Проходя через зал, она взглянула в зеркало и не узнала своего лица: так оно было молодо и свежо.
Можаев показывал сад и оранжереи Силину. Он вдруг расположился к нему, видя, как благотворно подействовал его приезд на жену.
В одной из аллей сада, невдалеке от лужка, где играла Лиза, Анна Ивановна ходила с Верою. Вера обняла ее за талию и говорила ей:
— Я догадалась сразу, еще тогда, что вас так убивает, а теперь, когда вы вдруг повеселели, я все поняла. Ну, видите теперь, это не он!
Анна Ивановна покраснела.
— И никогда не мог он этого сделать! — горячо продолжала Вера. — Уже одно то, что он писатель, говорит о его порядочности. Я не знаю, обвиняй все его, я бы не поверила. Это все равно что говорили бы про Федора Матвеевича!
Анна Ивановна пристально взглянула на нее и, увидав, как Вера внезапно вспыхнула, улыбнулась и обняла ее.
— Милая вы моя, — ласково сказала она, — если вы угадали мое тайное горе, то только отчасти. Я не могу его вам поведать, но оно велико, моя дорогая. Слава Богу, вы никогда не будете его знать.
Вера с тревогою посмотрела на нее, потом обняла ее и порывисто сказала:
— Вы все забудьте, и через полгода он женится на вас, а мы будем радоваться.

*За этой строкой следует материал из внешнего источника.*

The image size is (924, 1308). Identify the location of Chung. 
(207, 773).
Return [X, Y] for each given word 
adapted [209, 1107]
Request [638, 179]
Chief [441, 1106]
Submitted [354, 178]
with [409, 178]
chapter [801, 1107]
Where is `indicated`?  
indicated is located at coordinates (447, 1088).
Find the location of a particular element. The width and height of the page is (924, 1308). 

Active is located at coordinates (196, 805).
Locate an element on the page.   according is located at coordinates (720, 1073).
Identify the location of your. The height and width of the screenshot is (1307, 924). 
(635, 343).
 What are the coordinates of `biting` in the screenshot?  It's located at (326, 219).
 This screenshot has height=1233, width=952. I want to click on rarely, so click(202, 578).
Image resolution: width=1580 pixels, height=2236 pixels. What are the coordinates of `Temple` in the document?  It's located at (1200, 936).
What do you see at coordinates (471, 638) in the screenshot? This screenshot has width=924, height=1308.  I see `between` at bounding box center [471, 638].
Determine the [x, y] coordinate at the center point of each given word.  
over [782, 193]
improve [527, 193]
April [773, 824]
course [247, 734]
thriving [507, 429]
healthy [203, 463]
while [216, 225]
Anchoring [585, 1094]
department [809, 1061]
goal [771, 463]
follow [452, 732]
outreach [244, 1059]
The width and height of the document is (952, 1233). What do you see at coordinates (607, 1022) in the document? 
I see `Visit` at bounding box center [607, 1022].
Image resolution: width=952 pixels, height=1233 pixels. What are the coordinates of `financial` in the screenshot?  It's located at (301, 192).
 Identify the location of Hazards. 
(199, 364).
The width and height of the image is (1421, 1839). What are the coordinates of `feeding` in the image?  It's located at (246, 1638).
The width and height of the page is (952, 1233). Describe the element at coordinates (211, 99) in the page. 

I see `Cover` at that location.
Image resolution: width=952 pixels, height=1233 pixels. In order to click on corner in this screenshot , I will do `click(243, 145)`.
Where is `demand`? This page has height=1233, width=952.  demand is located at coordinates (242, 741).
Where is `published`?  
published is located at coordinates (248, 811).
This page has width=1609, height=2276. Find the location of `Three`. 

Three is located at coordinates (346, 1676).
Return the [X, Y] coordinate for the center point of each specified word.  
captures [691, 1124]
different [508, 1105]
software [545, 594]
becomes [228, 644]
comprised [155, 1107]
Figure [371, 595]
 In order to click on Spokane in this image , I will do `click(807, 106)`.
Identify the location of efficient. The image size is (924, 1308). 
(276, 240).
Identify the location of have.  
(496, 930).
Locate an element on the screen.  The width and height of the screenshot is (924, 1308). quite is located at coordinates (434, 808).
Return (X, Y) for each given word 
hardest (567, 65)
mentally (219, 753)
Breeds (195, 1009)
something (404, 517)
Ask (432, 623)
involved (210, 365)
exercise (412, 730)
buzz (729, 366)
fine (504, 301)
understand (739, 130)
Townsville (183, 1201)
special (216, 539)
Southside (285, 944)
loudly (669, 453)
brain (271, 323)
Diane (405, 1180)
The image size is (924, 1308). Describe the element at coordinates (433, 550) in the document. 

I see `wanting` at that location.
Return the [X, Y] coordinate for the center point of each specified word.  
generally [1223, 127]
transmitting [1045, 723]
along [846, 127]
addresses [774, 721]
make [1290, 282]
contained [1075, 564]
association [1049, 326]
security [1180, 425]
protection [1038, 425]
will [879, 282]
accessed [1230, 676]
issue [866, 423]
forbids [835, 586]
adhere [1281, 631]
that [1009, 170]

Лицо Анны Ивановны вспыхнуло в свою очередь, но она тотчас подняла свою руку, словно защищаясь.
— Нет, этого никогда не будет, — ответила она, — это могло быть!..
— Фу, какая вы похоронная! — капризно сказала Вера.
— Чай пить! — раздался с балкона звонкий голос Елизаветы Борисовны.
Солнце закатывалось, и облака, покрывавшие запад, казались лужами крови, бросая от себя красноватый отблеск.
В воздухе было душно, сгущалась вечерняя мгла, и как-то особенно приятно было сидеть на балконе и пить чай в эту пору. Анна Ивановна напоила Лизу и полусонную отнесла в кроватку.
Когда она вернулась и села подле Веры, Силин рассказывал о фельетоне Долинина. Он не помнил его точно. "Но там, — говорил Силин, — подпущено что-то мистическое и так близко касается этого убийства, что всех заинтересовало, а редактор прямо в восторге".